Java-gradle-plugin seems incompatible with maven-publish

So I’ve got a Gradle plugin, which I’ve published for a while like this:

apply plugin: 'com.gradle.plugin-publish'
apply plugin: 'java'
apply plugin: 'maven-publish'

publishing {
    publications {
        mavenJava(MavenPublication) {
            pom.withXml {
                // remove the p2 dependencies because they are embedded
                asNode().dependencies.'*'.each() {
                    if (it.groupId.text() == 'p2') {
                        it.parent().remove(it)
   ....

I have to do some gymnastics to embed some eclipse jars which aren’t available in any public repos.

I tried adopting java-gradle-plugin, and it broke my POM.

Before java-gradle-plugin, my build folder would have publications/mavenJava/pom-default.xml. After java-gradle-plugin, I’ve also got publications/pluginMaven/pom-default.xml, which seems to be the POM which actually gets used, and happens to have wrong stuff (hasn’t been modified by the pom.withXml stuff).

How do I change the POM which gets generated by java-gradle-plugin?

Try

publishing.publications.pluginMaven.pom.withXml {...}
1 Like

See also this post where I suggested creating a model rule instead. I believe both suggestions should work for you.

The java-gradle-plugin automatically creates the publication for you since 2.14. So instead of creating a new one (like you did before), just customize the existing one as @Chris_Dore suggested.

I’m getting Could not get unknown property 'pluginMaven' for Publication container.

Here’s a stripped down build.gradle which reproduces the problem:

plugins {
    id 'com.gradle.plugin-publish' version '0.9.5'
}

apply plugin: 'java-gradle-plugin'
apply plugin: 'maven-publish'

publishing.publications.pluginMaven.pom.withXml {}

Since these publications are currently added by model rules, you’ll have to use the software model to configure them. This will improve in future Gradle versions.

model {
    publishing {
        publications {
            pluginMaven {
                ...
            }
        }
    }
}
1 Like

Thanks @st_oehme and @Chris_Dore for the help! All fixed now. Might be nice if the java-gradle-plugin docs referenced some of this info - I think anyone who is modifying their pom (which means anyone uploading to maven central) and who is using testKit (afaik it’s the easiest way to use testKit) is going to hit this.

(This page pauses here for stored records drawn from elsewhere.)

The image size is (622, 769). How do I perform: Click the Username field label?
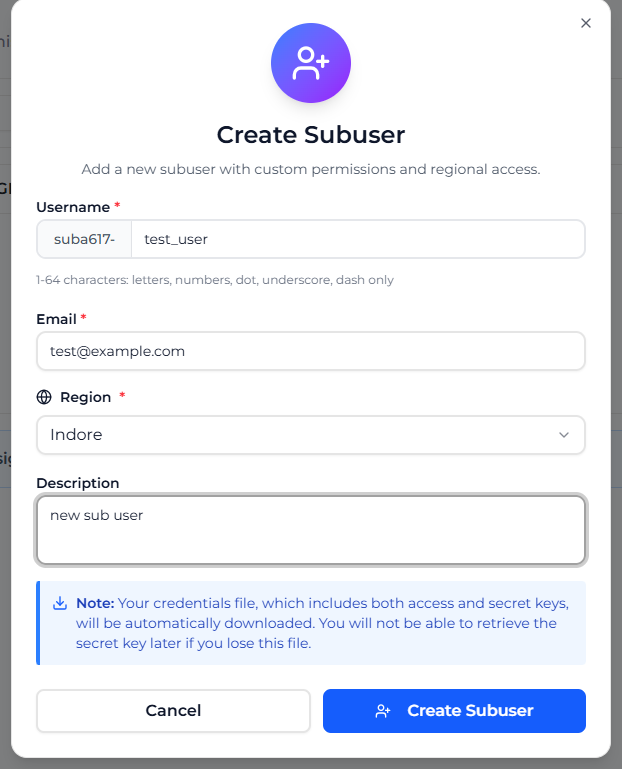[73, 207]

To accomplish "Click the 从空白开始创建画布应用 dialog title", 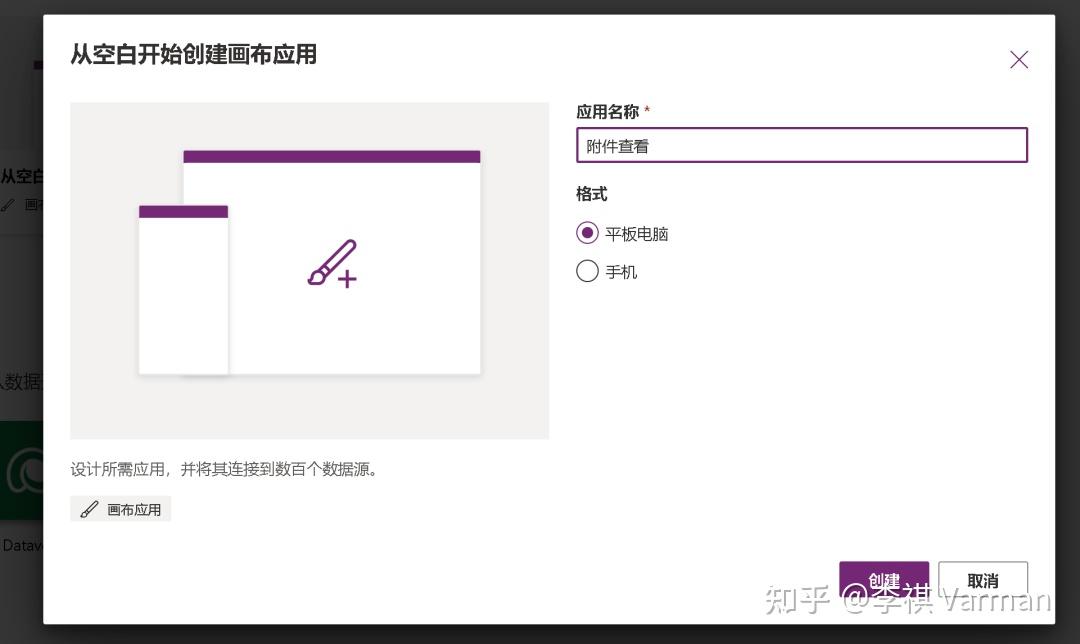I will point(194,54).
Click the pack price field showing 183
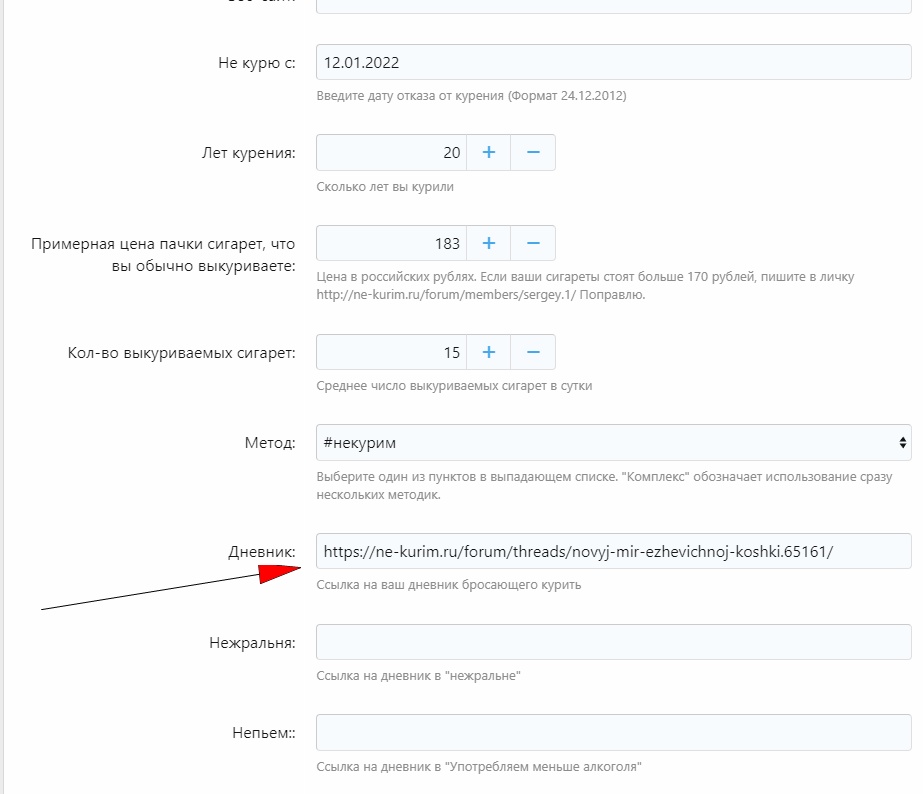The image size is (923, 794). pos(391,243)
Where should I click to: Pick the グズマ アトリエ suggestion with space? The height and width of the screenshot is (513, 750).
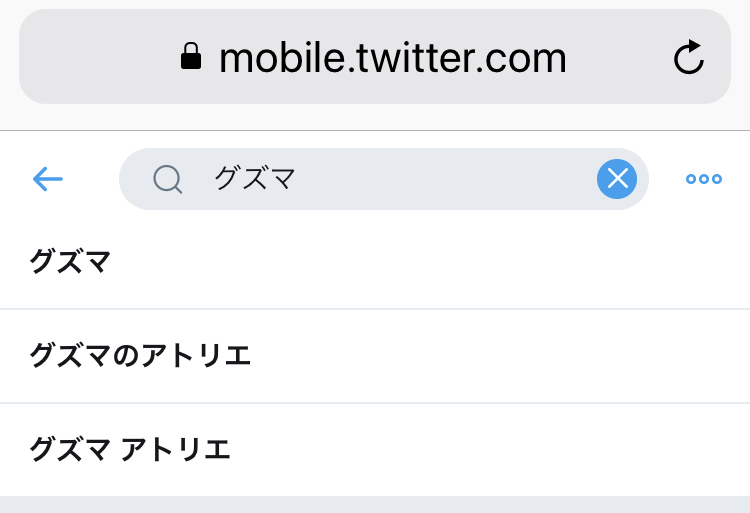130,449
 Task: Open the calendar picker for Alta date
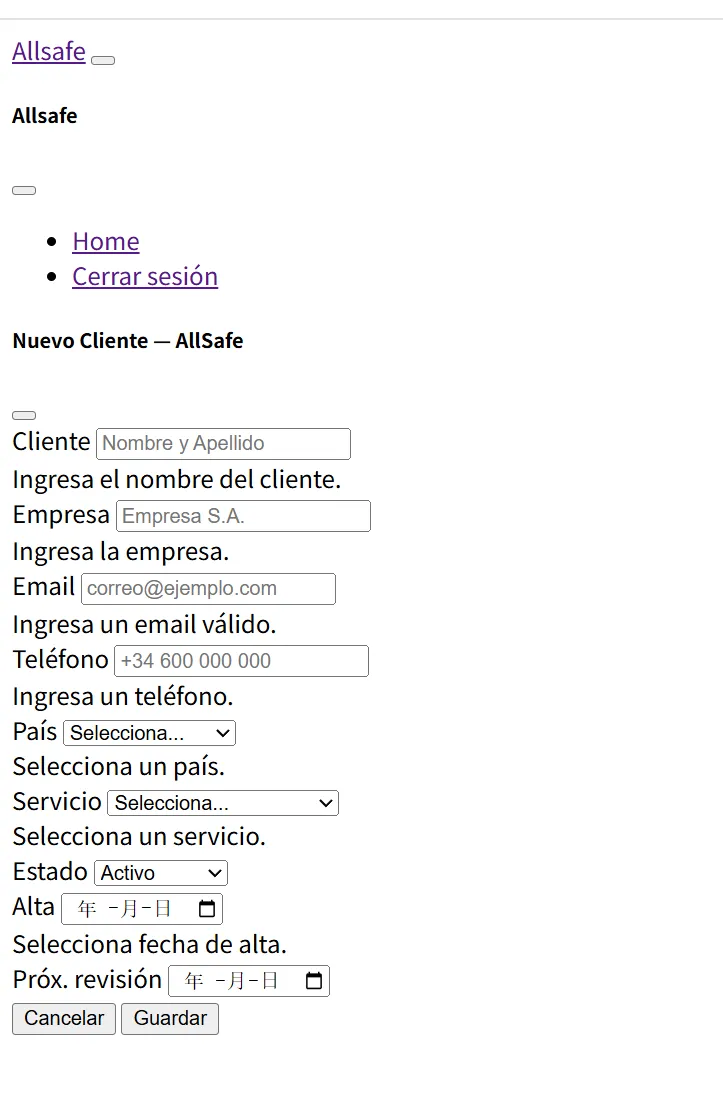tap(207, 909)
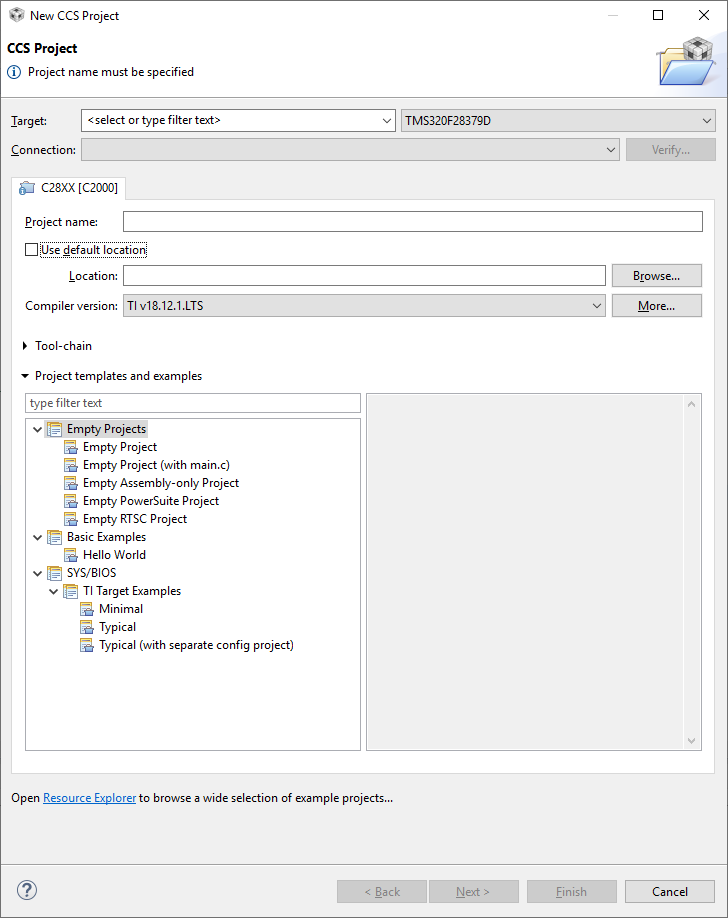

Could you elaborate on this?

Sorry, by “its” I mean java-gradle-plugin. If you want to use testkit, you have to do some gymnastics to get your plugin on the classpath, which java-gradle-plugin does for you. When I isolated problems in my pom to the java-gradle-plugin, I figured I’d just go back to plain old apply plugin: 'java'. But then all my testkit tests were failing, so I started to go down the rabbithole of using testkit without java-gradle-plugin, before finally posting here.